How to stop hack attacks


What is the biggest worry in cyber security these days?

The most obvious one is the measures companies are taking to make sure there are no data breaches and ability to hack their systems. In other words, what are they doing with IT personnel or outside vendors to make sure their servers and systems are being protected from hackers. We are focusing on clients making sure they are aware of state and federal requirements to protect information.

South Florida has a lot of small and medium-sized businesses. What advice do you have for them?

Even if they don’t have a big IT department, there are certain things they can do day to day so that information on their servers is safeguarded. We all have our passwords and user IDs. How often are you updating them and changing them? What you can do are some common sense reasonable measures to make sure your passwords are updated routinely and people have access to your system only on an as-needed basis. You don’t need to have an IT person. You just need to understand your system and put barriers in place.

There is plenty of software out there that sets up firewalls and protects your system. From a legal standpoint, it’s something you want to do so someone can’t argue that you didn’t spend $80 on software that’s available at Office Depot.

Even if a small or medium business doesn’t have an IT department, there are plenty of third-party vendors that do consulting on a per diem or hourly basis. You don’t have to spend $100,000 for an IT director. You can spend a few thousand bucks to consult with an IT vendor.

Are you able to help clients find the right vendors?

We do. So much of our practice is involved in forensic analysis. If one of my clients comes to me and says, “Who would you recommend as a third party vendor?” we have a half dozen companies that we can refer them to that are competent at what they do.

What to do you need to do with vendors or business partners to make sure they aren’t an issue?

• RAW DATA
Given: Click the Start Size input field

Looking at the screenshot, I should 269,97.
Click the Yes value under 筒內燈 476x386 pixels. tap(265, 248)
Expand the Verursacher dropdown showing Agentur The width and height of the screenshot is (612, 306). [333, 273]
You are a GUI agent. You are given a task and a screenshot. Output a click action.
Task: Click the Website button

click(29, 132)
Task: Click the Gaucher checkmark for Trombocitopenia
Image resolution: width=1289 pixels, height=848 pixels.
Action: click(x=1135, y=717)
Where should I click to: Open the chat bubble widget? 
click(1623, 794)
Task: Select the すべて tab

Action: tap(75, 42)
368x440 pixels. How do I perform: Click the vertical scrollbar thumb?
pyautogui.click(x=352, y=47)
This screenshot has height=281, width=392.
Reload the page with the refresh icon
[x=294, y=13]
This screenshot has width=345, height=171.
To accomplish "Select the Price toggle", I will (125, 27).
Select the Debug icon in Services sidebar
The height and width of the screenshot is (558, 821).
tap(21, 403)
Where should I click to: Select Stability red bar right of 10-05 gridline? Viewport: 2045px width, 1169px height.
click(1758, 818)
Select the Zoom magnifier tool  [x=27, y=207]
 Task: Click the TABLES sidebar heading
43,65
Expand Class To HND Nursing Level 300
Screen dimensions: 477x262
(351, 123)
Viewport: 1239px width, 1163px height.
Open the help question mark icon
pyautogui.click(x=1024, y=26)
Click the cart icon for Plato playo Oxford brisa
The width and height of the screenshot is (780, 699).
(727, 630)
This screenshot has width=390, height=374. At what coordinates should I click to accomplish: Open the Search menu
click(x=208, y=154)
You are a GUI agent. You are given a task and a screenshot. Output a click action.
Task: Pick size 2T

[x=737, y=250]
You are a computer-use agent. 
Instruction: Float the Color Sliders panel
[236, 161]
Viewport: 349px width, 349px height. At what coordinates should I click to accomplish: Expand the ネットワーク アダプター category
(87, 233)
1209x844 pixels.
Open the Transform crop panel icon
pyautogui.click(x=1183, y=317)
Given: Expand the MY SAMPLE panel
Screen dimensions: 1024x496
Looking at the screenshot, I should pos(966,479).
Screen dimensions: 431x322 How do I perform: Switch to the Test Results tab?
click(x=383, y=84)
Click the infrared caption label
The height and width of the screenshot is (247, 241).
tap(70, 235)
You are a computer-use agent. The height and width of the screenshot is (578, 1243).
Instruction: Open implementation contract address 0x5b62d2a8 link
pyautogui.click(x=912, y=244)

• HOW TO COMPLETE THIS TASK
In the interview on hack attacks, write out again the part that opens with the words "Even if a small" and closes with "the right vendors?", swapping "IT director" for "IT manager".

• RESULT OF THIS EXERCISE
Even if a small or medium business doesn’t have an IT department, there are plenty of third-party vendors that do consulting on a per diem or hourly basis. You don’t have to spend $100,000 for an IT manager. You can spend a few thousand bucks to consult with an IT vendor.

Are you able to help clients find the right vendors?